Egwene bez słowa wskazała za okno. Spod zmarszczonych brwi Negaine wyjrzała na zewnątrz. Po chwili zamarła i cichy jęk wydobył się z jej gardła. Spojrzała na korytarz, a potem jeszcze kilka razy przenosiła spojrzenie w jedną i drugą stronę, jakby nie potrafiąc zrozumieć tego, co ma przed oczami.
W ciągu kilku minut całą Wieżę ogarnęło szaleństwo. Zapomniana Egwene stała pod ścianą korytarza w towarzystwie grupki nowicjuszek o zaczerwienionych oczach, podczas gdy siostry wykłócały się podniesionymi głosami, próbując ustalić, co robić. Wychodziło na to, że podmienione zostały dwie partie Wieży, a pogrążone w śnie Brązowe siostry zostały bez swej wiedzy przeniesione wraz z apartamentami na niższe piętro. Natomiast pokoje nowicjuszek – zresztą całkowicie nietknięte – znalazły się na miejscu kwater Brązowych. Kiedy nastąpiła zamiana, żadna z kobiet nie wiedziała, żadna też nie pamiętała najdrobniejszego wrażenia ruchu ani bodaj drgnienia, na dodatek zamiana nie pozostawiła śladu w konstrukcji Wieży.
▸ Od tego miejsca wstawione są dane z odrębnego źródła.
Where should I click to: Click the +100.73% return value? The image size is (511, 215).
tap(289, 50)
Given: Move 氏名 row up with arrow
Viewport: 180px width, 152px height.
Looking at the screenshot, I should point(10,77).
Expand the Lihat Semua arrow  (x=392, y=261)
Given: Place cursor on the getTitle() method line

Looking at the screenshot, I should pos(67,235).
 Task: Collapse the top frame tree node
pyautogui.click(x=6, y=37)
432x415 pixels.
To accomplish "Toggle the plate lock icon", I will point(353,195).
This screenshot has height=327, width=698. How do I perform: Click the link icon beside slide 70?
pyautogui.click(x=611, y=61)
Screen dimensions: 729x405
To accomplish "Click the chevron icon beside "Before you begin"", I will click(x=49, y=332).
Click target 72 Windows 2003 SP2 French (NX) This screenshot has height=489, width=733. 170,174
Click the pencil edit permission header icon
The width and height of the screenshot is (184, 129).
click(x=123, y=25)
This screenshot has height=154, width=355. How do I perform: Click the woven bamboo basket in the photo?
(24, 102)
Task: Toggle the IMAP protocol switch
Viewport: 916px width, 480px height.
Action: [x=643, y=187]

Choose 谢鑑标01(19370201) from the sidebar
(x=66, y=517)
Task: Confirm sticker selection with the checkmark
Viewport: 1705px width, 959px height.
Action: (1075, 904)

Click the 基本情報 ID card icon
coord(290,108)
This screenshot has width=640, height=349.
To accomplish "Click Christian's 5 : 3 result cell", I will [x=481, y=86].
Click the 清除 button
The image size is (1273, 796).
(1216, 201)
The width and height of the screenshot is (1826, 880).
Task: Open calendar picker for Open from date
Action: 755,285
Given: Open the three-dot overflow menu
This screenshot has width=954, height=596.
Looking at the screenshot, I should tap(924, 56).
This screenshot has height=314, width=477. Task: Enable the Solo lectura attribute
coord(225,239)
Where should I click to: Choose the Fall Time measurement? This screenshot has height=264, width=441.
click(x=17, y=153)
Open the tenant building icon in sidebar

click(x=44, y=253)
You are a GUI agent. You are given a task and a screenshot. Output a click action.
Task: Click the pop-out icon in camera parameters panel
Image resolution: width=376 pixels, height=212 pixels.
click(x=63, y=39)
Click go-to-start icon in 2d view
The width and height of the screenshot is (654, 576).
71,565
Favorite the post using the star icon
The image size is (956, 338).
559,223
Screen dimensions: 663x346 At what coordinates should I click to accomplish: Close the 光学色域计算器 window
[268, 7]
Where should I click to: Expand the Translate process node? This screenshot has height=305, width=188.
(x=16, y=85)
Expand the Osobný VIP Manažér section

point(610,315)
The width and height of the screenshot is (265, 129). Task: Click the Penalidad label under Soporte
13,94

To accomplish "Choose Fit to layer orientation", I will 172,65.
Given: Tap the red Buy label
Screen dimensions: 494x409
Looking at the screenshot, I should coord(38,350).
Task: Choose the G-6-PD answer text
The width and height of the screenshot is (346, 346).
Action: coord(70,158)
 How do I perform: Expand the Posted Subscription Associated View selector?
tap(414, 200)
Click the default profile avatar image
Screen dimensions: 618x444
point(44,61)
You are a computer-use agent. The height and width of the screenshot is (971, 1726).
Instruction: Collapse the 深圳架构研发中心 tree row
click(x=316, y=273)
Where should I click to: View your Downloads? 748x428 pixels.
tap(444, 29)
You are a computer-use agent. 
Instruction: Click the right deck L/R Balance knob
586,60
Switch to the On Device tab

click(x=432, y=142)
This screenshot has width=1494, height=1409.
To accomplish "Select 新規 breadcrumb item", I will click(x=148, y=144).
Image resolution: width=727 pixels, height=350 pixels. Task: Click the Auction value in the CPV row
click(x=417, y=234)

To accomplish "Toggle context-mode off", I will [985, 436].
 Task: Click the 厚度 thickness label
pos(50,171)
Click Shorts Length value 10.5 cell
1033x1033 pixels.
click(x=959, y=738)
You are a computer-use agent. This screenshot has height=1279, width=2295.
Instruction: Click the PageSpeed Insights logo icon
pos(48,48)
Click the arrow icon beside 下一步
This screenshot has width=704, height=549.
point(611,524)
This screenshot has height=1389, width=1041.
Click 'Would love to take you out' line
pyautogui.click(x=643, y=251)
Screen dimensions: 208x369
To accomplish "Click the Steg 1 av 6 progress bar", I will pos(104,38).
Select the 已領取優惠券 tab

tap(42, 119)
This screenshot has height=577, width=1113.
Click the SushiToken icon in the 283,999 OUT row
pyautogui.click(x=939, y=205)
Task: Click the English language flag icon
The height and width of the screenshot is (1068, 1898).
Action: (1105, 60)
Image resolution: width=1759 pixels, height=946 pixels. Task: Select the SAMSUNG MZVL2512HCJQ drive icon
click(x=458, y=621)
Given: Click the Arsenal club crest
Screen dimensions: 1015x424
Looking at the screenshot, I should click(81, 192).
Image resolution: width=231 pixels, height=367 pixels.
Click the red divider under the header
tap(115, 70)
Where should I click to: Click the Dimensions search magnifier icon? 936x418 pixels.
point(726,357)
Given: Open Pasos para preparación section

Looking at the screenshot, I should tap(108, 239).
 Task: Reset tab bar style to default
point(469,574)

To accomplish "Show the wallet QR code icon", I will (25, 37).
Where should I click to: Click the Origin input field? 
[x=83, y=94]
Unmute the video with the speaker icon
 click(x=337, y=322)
Ucięty równo jak nożem szereg płytek posadzki zlewał się po prostu z granicą sekcji budowli, która została przeniesiona.
„Z każdą chwilą jest coraz gorzej” – pomyślała Egwene, gdy Brązowe siostry doszły do wniosku, że nie pozostaje im nic innego, jak pogodzić się z przemianą. Nie mogły przecież ulokować sióstr w niewielkich pokojach dla nowicjuszek.
Ale przy takim rozwiązaniu kwatery sióstr zostaną podzielone, połowa będzie mieszkać w jednym skrzydle, połowa na starym miejscu – a poza tym będą miały wśród siebie gromadkę nowicjuszek. Co zresztą, jak pomyślała Egwene, będzie jawnym symbolem znacznie bardziej niejawnych podziałów, które trapiły Ajah.
W końcu wyczerpana Egwene i pozostałe nowicjuszki zostały odesłane do łóżek – od których teraz dzieliło je wiele kondygnacji schodów.